> **READING PASSAGE**:
<<<<

# Does anyone here speak Hebrew?



## Velka (Apr 15, 2013)

I am using a few Hebrew words and phrases in a WIP and need a little logistical advice.

The phrase 'little wolf' in phonetic Hebrew is ze’ev ktanah (ze'ev = wolf and ktanah = little (feminine)). In writing Hebrew reads right to left, but in speech patterns would it be _adjective noun_ or _noun adjective_?


----------



## CupofJoe (Apr 16, 2013)

I don't speak or write or read Hebrew but I have worked with it once or twice while helping international students...
"Yom" is day and "Yom Qippur" is day of atonement so it might be noun-adjective... but then I found this page and I don't think it matters so much...
Making sense of Hebrew syntax


----------



## Velka (Apr 24, 2013)

In case anyone else is interested, after some more research and extensive reading of the Orthodox Jewish Bible it seems the general convention is noun adjective in Hebrew writing.


----------



## Shockley (Apr 25, 2013)

My only advice on this front is to check and double check this over and over again. I've been taken out of a few movies (Pathfinder being the major example) where they have misused a language, and it will ruin a book quick for people fluent in the tongue.


----------



## Lancelot (May 14, 2013)

DIdn't you see "Inglorious Basterds!?" Not knowing the visual representation to go with a language can get you killed.

>>>>

> **PROBLEM 1**:
In the forum thread on Hebrew, which movie does Shockley name as the major example of a misused language?
> **PROBLEM 2**:
Copy the stretch of the forum thread on Hebrew from "Making sense of" through "in Hebrew writing.".
Use only the forum thread on Hebrew to answer.

> **SOURCE DATA**:
<<<<

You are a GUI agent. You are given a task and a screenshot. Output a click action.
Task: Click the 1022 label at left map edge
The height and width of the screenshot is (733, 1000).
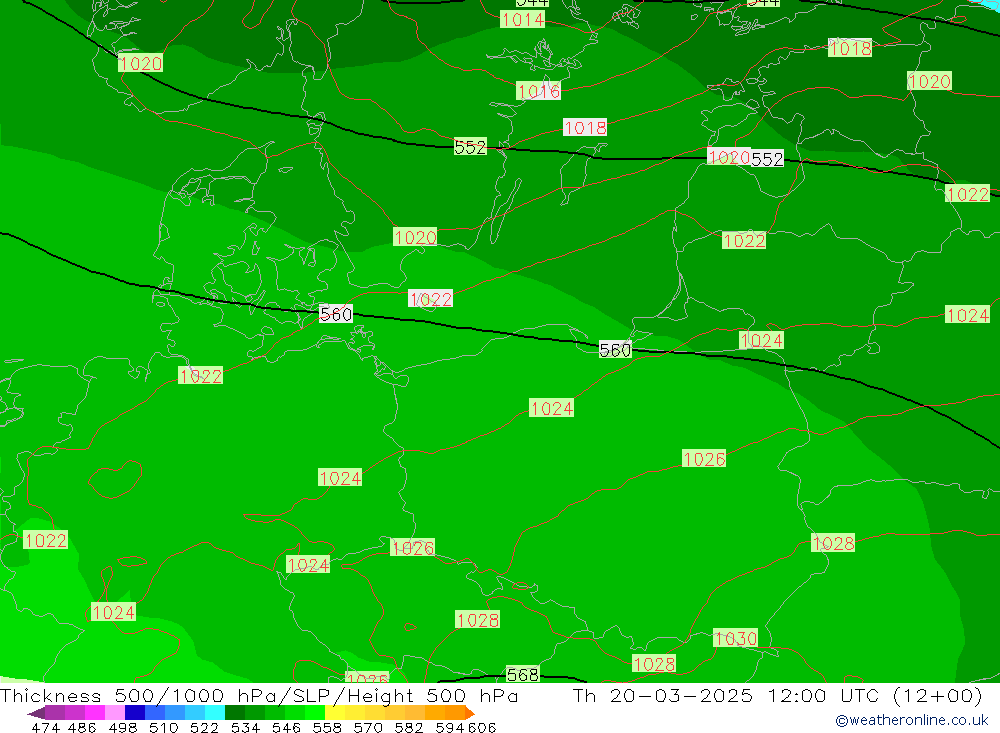click(x=45, y=541)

>>>>

> **CORRECT RESPONSE 1**:
Pathfinder

> **CORRECT RESPONSE 2**:
Making sense of Hebrew syntax


----------



## Velka (Apr 24, 2013)

In case anyone else is interested, after some more research and extensive reading of the Orthodox Jewish Bible it seems the general convention is noun adjective in Hebrew writing.